Synthesis and biological evaluation of novel N-(piperazin-1-yl)alkyl-1H-dibenzoaccarbazole derivatives of dehydroabietic acid as potential MEK inhibitors

摘要

In this paper, a series of novel 1H-dibenzo[a,c]carbazole derivatives of dehydroabietic acid bearing different N-(piperazin-1-yl)alkyl side chains were designed, synthesised and evaluated for their in vitro anticancer activities against three human hepatocarcinoma cell lines (SMMC-7721, HepG2 and Hep3B). Among them, compound >10g exhibited the most potent activity against three cancer cell lines with IC50 values of 1.39 ± 0.13, 0.51 ± 0.09 and 0.73 ± 0.08 µM, respectively.
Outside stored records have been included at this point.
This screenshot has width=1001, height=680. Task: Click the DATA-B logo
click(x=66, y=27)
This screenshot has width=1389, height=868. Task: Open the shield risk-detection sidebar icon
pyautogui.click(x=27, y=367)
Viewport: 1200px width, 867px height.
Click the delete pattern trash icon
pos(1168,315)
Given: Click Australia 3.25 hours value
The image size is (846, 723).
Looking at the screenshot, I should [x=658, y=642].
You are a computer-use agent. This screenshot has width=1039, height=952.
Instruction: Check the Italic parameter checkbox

In the kinase inhibition assay, compound >10g could significantly inhibit MEK1 kinase activity with IC50 of 0.11 ± 0.02 µM, which was confirmed by western blot analysis and molecular docking study. In addition, compound >10g could elevate the intracellular ROS levels, decrease mitochondrial membrane potential, destroy the cell membrane integrity, and finally lead to the oncosis and apoptosis of HepG2 cells. Therefore, compound >10g could be a potent MEK inhibitor and a promising anticancer agent worthy of further investigations.